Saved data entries
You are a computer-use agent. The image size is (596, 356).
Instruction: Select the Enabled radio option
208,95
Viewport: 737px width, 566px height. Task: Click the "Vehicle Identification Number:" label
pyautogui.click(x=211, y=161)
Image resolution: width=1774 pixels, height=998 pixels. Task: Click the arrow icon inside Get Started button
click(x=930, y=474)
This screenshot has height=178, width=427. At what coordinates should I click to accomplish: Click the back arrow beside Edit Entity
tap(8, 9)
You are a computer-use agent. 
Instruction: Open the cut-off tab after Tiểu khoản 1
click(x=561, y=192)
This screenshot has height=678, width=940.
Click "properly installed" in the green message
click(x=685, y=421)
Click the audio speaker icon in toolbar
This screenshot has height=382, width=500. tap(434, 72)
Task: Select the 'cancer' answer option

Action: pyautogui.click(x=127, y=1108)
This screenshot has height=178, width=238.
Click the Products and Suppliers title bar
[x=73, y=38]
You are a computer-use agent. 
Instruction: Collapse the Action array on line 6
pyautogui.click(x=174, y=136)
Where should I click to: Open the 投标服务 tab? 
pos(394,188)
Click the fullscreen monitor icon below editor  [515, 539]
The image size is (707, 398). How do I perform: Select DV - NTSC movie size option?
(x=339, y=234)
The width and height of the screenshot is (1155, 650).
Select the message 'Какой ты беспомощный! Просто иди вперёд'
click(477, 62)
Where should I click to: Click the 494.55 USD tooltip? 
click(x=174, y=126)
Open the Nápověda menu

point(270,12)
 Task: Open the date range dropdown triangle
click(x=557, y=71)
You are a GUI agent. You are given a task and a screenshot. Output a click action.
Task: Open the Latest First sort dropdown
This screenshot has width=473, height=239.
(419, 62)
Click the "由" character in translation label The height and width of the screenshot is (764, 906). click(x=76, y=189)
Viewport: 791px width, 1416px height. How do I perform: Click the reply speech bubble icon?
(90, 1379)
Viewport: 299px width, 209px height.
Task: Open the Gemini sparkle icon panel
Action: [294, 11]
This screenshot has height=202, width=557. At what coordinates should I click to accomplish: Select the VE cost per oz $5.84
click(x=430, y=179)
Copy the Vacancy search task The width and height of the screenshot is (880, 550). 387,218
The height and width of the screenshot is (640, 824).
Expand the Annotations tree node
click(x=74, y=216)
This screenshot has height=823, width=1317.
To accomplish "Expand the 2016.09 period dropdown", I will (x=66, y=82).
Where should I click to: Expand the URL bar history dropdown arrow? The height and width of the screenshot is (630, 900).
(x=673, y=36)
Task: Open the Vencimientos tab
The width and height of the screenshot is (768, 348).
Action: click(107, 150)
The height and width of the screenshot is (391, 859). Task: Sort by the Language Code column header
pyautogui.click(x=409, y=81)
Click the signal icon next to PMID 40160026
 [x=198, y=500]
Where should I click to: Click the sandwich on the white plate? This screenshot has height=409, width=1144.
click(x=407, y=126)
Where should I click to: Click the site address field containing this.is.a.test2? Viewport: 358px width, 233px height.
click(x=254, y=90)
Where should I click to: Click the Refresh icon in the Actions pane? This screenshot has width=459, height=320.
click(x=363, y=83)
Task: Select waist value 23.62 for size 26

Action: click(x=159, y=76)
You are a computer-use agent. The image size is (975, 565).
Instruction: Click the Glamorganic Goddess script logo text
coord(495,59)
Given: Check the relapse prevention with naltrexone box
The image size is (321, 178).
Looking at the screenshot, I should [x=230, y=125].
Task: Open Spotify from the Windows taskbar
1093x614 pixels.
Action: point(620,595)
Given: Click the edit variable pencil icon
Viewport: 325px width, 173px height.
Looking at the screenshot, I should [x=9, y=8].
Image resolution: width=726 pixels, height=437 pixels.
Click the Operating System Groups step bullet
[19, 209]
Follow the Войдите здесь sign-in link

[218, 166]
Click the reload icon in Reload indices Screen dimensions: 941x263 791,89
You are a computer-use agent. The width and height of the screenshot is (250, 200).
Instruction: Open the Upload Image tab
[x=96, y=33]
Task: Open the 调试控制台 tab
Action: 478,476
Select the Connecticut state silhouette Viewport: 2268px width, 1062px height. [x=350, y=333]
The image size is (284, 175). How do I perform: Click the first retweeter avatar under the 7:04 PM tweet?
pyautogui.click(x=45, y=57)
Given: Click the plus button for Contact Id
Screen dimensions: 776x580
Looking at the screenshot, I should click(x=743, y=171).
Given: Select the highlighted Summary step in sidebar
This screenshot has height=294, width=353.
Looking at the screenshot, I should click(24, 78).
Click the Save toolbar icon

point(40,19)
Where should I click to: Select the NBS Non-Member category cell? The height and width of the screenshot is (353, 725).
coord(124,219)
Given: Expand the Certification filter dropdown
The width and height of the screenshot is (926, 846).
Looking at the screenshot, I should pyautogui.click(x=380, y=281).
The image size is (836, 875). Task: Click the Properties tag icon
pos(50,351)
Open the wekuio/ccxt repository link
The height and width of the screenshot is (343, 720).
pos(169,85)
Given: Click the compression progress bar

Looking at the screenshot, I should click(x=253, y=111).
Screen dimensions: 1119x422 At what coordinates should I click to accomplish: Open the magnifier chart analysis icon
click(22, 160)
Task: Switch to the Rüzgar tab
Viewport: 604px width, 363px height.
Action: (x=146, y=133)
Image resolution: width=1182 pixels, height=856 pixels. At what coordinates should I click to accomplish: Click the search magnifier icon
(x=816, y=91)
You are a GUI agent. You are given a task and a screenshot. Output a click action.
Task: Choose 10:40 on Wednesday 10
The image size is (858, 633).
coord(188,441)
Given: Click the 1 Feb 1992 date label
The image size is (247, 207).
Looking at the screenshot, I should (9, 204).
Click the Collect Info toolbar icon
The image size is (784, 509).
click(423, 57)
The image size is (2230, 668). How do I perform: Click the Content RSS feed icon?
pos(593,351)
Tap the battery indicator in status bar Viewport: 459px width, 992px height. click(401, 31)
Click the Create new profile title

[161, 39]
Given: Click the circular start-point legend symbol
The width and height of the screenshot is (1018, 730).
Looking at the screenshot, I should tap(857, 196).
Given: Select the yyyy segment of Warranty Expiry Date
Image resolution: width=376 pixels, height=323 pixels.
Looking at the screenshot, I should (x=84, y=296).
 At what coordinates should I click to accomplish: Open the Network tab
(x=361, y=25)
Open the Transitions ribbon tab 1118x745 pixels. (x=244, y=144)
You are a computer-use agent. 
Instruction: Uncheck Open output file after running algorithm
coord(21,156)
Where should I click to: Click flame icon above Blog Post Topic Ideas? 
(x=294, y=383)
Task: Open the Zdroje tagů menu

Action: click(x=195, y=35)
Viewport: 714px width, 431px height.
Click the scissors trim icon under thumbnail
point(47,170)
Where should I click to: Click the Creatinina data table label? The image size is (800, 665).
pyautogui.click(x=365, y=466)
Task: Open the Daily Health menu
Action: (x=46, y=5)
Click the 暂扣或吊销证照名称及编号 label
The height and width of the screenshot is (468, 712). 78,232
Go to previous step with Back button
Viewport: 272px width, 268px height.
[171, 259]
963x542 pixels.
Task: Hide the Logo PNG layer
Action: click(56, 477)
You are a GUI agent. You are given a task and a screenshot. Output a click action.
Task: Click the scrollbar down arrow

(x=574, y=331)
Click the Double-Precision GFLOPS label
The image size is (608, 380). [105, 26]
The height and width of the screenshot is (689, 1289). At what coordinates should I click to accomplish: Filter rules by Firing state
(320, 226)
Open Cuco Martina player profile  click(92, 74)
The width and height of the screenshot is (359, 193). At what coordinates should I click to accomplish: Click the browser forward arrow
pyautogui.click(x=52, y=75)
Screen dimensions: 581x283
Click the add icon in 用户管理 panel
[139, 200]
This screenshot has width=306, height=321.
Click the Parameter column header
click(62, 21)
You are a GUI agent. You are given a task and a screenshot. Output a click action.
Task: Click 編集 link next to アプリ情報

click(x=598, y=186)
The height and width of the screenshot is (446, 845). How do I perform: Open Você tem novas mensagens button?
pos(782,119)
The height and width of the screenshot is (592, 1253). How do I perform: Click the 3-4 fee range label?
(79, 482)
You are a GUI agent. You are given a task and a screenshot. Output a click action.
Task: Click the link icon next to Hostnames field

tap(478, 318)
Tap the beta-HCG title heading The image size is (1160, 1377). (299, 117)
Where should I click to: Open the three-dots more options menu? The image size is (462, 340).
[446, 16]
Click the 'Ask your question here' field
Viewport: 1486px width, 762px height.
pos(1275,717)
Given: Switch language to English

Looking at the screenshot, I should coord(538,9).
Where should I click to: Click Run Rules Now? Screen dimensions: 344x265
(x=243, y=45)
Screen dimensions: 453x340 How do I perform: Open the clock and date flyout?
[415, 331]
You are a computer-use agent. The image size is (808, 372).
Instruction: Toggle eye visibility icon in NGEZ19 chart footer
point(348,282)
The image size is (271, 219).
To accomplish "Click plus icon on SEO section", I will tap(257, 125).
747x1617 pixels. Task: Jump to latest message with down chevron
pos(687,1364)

» **What needs to be done**
Above are the records; copy every line in them that holds the word "plus".

» **Result for this exercise**
Given: Click the plus button for Contact Id
To accomplish "Click plus icon on SEO section", I will tap(257, 125).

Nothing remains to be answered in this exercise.